The AP is reporting this morning the results of a phone survey of "1,000 randomly selected U.S. small businesses with revenue between $1 million and $200 million, 41 % said workers are paid for attendance rather than performance. Of those surveyed, 45 % said employees don't have any daily, specific or measurable goals. Meanwhile, 45 % said the employees don't contribute directly to the bottom line."

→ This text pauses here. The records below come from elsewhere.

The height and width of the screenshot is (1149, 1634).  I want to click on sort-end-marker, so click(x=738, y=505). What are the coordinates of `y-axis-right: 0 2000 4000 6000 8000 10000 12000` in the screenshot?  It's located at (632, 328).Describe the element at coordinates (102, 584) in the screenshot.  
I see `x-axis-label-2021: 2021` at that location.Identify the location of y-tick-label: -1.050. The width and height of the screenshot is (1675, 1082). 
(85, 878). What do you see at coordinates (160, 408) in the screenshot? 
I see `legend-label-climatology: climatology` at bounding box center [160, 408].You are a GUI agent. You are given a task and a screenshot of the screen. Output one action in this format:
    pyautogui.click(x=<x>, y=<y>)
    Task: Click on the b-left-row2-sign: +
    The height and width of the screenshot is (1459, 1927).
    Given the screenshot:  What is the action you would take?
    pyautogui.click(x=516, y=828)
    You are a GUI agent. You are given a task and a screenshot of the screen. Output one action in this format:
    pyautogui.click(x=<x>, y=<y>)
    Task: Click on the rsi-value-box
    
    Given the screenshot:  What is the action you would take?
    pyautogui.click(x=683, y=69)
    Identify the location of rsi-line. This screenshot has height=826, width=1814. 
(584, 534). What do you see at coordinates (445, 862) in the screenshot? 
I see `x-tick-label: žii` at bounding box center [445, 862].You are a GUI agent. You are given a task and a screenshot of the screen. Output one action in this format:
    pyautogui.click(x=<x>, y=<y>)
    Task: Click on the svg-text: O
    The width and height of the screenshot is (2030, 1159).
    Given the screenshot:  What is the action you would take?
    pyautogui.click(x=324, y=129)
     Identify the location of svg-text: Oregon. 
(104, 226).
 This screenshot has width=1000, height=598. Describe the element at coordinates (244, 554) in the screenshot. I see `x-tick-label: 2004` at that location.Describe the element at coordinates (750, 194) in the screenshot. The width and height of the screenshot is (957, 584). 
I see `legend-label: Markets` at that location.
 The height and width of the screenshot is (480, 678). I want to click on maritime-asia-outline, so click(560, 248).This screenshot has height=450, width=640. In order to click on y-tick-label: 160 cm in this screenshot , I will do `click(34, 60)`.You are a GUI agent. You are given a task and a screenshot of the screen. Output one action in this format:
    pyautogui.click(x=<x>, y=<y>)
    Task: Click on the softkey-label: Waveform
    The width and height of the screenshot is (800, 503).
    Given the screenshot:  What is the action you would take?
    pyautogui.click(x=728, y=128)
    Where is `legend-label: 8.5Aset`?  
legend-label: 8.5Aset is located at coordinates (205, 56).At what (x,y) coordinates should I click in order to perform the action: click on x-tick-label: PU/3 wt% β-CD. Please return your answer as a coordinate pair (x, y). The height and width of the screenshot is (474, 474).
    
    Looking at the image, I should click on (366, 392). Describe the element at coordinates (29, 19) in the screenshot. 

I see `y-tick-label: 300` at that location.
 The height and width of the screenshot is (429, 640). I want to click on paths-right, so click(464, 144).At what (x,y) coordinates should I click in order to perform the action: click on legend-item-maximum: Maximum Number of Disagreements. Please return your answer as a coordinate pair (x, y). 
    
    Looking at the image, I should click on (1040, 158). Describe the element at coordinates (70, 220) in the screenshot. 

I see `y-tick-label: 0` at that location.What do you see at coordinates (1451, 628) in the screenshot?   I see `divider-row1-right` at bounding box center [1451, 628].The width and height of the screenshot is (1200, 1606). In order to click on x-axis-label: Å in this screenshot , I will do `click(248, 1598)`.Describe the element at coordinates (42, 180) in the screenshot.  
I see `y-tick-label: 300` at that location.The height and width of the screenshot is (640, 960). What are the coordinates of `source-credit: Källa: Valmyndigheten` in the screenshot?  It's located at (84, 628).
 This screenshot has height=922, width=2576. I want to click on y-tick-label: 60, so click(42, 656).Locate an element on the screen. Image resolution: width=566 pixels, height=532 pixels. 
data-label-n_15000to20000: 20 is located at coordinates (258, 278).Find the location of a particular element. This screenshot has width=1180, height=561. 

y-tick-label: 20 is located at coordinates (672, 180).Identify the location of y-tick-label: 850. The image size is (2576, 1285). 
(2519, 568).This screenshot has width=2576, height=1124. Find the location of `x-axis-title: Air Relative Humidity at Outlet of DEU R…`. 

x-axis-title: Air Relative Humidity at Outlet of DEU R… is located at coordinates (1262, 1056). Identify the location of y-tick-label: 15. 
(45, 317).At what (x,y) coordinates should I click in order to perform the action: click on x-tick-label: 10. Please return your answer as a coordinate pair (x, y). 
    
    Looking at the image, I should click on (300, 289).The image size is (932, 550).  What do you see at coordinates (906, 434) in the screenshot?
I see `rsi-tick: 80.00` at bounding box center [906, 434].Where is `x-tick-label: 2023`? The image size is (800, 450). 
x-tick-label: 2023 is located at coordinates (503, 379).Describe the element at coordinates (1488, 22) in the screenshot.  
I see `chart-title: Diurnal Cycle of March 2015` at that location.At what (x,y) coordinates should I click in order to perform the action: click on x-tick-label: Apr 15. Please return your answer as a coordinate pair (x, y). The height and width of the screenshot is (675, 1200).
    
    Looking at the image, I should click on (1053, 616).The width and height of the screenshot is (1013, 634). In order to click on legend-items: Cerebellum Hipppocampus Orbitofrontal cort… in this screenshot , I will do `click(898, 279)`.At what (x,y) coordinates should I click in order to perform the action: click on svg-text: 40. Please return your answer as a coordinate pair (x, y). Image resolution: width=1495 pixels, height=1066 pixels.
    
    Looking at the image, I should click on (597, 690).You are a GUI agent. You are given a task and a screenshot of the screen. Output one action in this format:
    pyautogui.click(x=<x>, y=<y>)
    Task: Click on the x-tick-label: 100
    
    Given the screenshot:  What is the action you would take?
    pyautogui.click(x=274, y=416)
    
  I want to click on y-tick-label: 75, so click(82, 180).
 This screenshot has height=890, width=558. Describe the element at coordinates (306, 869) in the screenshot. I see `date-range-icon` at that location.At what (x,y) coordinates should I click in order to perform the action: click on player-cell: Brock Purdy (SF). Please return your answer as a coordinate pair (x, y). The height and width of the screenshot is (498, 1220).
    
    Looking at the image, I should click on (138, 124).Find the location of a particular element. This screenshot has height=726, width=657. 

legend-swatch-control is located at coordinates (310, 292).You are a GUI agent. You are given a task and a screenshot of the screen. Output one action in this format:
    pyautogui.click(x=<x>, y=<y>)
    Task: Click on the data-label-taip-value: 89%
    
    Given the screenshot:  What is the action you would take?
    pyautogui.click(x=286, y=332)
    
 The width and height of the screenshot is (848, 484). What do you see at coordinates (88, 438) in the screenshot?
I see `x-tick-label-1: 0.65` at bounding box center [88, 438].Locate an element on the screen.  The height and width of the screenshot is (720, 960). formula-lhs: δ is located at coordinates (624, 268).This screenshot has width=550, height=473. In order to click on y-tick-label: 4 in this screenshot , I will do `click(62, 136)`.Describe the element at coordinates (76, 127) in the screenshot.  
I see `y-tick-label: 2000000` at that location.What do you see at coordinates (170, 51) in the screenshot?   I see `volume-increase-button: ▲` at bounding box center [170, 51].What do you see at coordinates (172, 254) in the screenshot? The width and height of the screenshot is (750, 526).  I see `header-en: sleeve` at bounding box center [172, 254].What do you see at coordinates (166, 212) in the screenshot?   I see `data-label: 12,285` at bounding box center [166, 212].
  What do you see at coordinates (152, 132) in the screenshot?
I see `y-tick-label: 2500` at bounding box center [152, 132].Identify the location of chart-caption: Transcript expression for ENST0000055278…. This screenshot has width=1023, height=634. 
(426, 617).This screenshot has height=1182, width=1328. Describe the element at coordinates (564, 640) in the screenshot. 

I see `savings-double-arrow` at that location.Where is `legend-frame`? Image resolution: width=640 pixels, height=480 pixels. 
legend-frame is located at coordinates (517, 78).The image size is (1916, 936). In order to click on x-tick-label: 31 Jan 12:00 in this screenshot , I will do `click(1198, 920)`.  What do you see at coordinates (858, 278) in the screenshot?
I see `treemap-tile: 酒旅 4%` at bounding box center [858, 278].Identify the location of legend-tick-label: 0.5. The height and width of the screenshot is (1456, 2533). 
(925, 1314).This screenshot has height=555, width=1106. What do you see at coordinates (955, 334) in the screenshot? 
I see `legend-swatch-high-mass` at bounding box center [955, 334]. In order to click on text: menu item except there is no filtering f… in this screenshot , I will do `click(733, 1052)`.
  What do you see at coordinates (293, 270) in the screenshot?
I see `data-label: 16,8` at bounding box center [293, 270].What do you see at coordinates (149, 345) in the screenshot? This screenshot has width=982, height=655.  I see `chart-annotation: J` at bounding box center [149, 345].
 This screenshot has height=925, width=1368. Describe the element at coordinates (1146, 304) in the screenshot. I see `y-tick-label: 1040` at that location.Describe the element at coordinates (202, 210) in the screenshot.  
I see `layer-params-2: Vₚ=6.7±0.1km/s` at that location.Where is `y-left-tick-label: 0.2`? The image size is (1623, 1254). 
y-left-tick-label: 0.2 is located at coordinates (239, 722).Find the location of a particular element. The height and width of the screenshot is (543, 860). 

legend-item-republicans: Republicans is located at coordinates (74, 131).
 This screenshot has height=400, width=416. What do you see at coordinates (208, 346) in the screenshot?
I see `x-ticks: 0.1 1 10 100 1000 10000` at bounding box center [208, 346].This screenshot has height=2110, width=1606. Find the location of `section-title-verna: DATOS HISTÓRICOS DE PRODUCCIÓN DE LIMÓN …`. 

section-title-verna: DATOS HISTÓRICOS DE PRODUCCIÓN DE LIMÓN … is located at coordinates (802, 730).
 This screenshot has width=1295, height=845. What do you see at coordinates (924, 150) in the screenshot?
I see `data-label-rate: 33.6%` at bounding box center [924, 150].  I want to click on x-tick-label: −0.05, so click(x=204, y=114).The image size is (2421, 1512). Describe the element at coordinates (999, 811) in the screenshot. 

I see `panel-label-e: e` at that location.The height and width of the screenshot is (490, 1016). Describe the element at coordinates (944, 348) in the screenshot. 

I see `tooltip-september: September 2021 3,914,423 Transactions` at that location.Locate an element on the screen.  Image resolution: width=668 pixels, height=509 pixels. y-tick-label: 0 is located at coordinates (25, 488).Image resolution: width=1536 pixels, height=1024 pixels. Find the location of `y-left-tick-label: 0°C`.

At first glance, it would seem that there are no standards but on second glance, it is unclear what question they asked on the survey. The most striking finding were the lack of goals and feeling they don't contribute.
And whose fault is that?
A business that doesn't see how every person directly contributes to the bottom line needs to have their collective head examined. The guy in the warehouse who knows where every single item is, can spot when a pick list is wrong and keep supplies going to customers, instead of writing backorder. The installer who finishes the job with a "Harumph" and complains to the customer he has two more jobs to do before going home, stops word-of-mouth from growing referral business. The CEO who says to a VP when a mistake is made by his secretary, "she's just a bag of hair," makes everyone concerned what is said behind their backs. The salesman that makes an extra call at the non-competing business next door to a client. I could go on and on but you get the point, everyone affects the bottom line; some contribute, some detract.
That's why so many businesses are struggling right now. Nobody knows where they are going or how employees fit into that mission. "Just try to keep your head above water," is hardly a rallying cry. So is it a mystery employees don't have measurable goals?
That might be all it takes. Though times are trying, many small business owners admit they're paying employees just to show up and not much more. That's your competition talking. Do better by rewarding performance, not inertia.